----- RECORD EXTRACTS

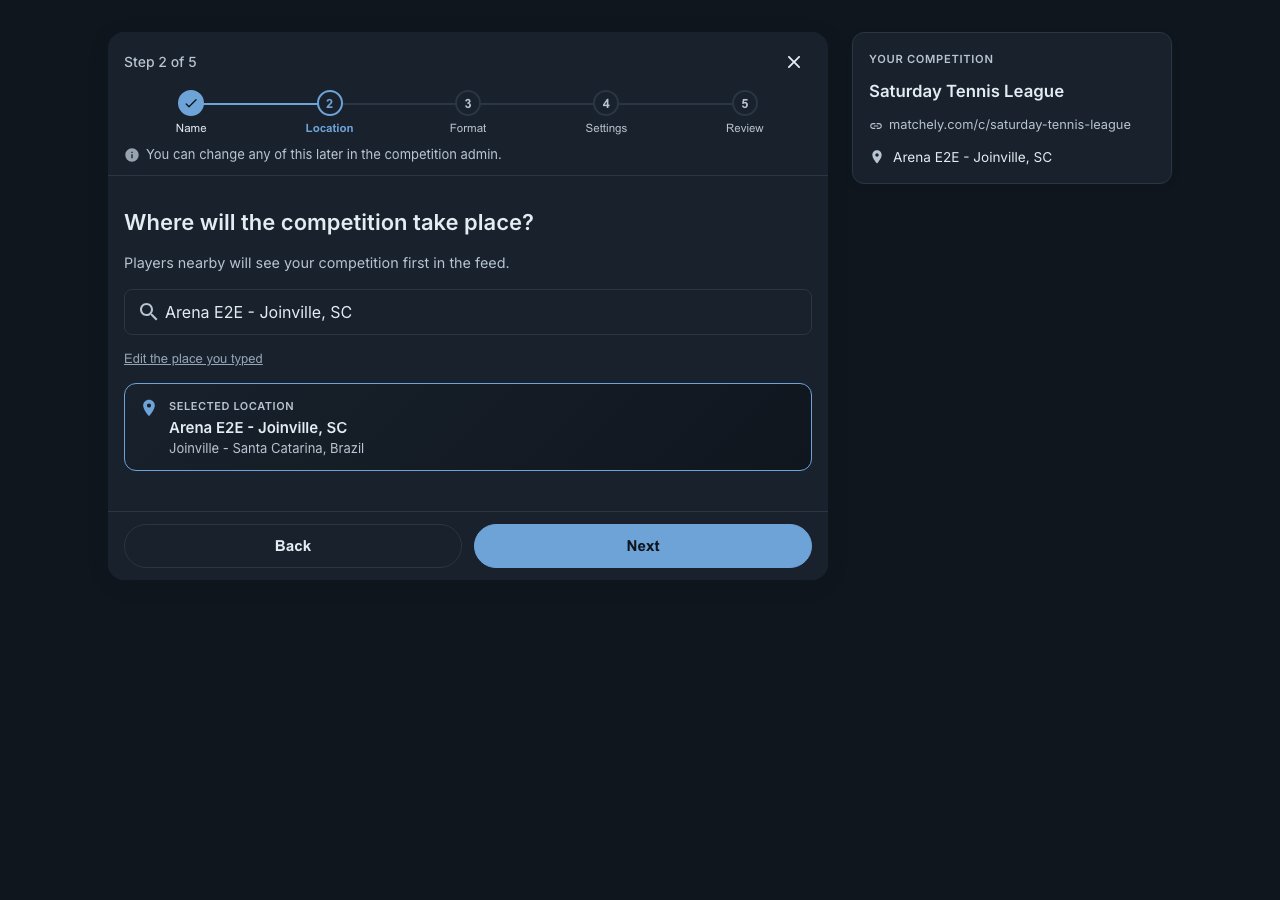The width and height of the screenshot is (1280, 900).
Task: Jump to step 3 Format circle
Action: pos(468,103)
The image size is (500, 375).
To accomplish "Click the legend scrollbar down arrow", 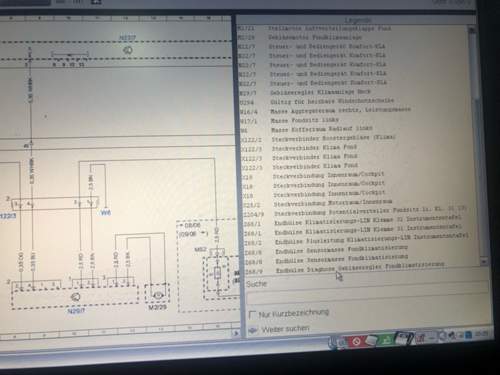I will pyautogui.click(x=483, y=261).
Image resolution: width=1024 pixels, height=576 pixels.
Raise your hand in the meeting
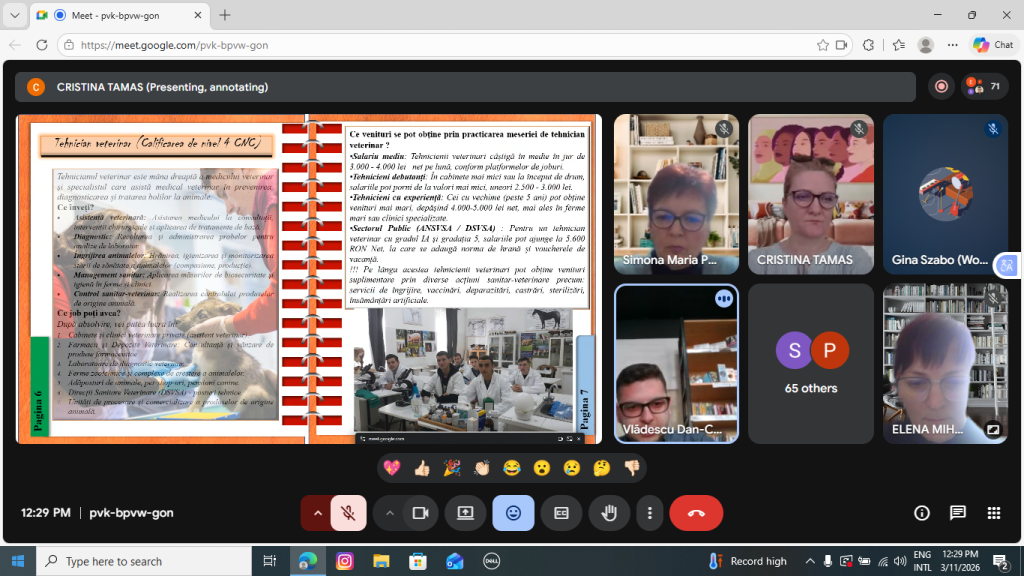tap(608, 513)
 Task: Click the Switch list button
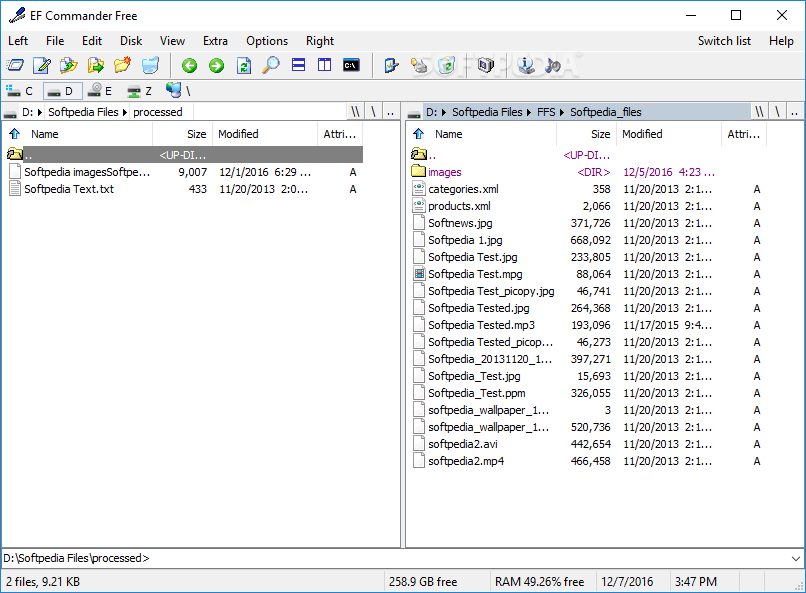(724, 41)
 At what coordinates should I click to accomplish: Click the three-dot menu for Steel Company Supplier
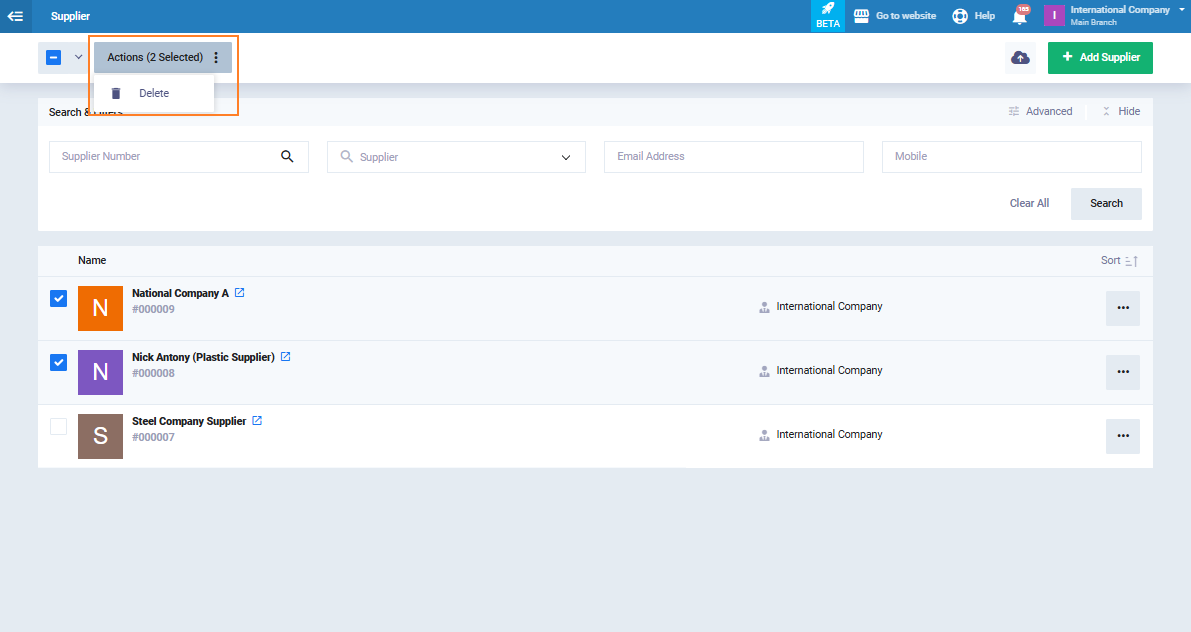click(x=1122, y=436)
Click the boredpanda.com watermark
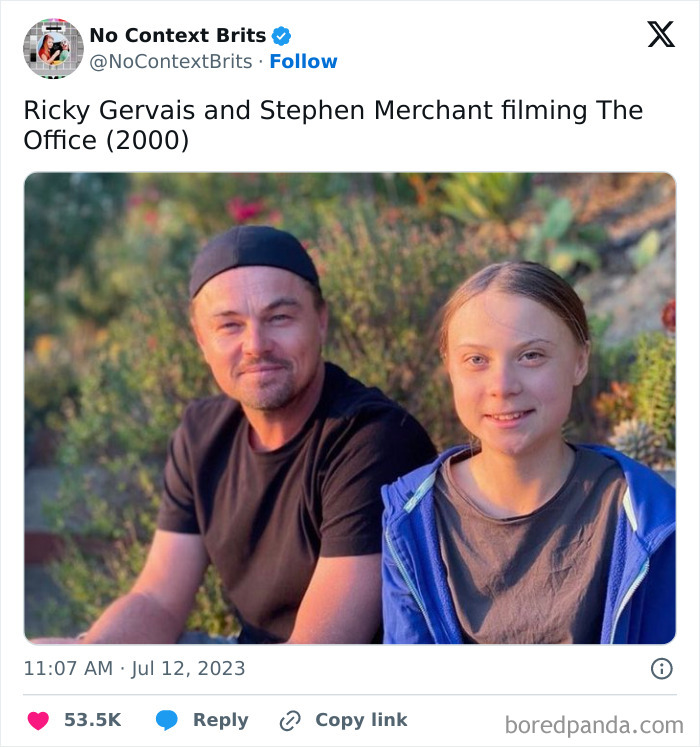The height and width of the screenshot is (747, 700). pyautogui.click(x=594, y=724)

----------

• WHAT YOU SHOULD DO
The lines from the one that contains "Image resolution: width=1024" through the end of the data, repeated exactly and with no pictures, make up the whole answer.

• WRITTEN SOLUTION
Image resolution: width=1024 pixels, height=576 pixels.
Raise your hand in the meeting
tap(608, 513)
 Task: Click the Switch list button
(724, 41)
 At what coordinates should I click to accomplish: Click the three-dot menu for Steel Company Supplier
click(x=1122, y=436)
Click the boredpanda.com watermark
The height and width of the screenshot is (747, 700). pyautogui.click(x=594, y=724)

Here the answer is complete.